Back home, an acquaintance told us of a woman whose husband had recently left her and who felt her only option was to look for adoptive families for some of her children. We decided one of her little boys was perfect for us, and wholeheartedly agreed to take him in, but there were several other families the mother was considering. As desperation began to again settle in, I prayed.

I prayed to know that God knew what was best for this child and was caring for him. The answer came clearly to me: “This child can never be separated from his true Father.” I knew that God would meet all his needs perfectly.

And then I thought of those children in Russia, and I knew that this message of the universality of God’s love also applied to them. I next thought of children throughout the world who seemed to be lacking. I finally saw that I, too, am God’s beloved child. Nobody could ever be separated from our divine Parent, God. The Christ-spirit is present with all of us to align our thoughts with God’s perfection in ways exactly suited to each individual.

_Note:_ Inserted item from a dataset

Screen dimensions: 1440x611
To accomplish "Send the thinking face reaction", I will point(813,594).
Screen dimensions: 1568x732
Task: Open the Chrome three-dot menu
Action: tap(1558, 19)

Three days later I learned that the boy’s father had decided to keep him. I felt I had caught a glimpse of the universal truth about God’s relationship to His children, and that was followed by an unmistakable individual proof of that truth. It wasn’t very long after this that I joyfully discovered that I was pregnant.

It is up to each of us to strive to see the allness and goodness of God. Christ, Truth, does save. And in striving for our own salvation, we can’t help but include our trust in God’s salvation for all.

Adapted from an article published in the Feb. 13, 2023, issue of the Christian Science Sentinel.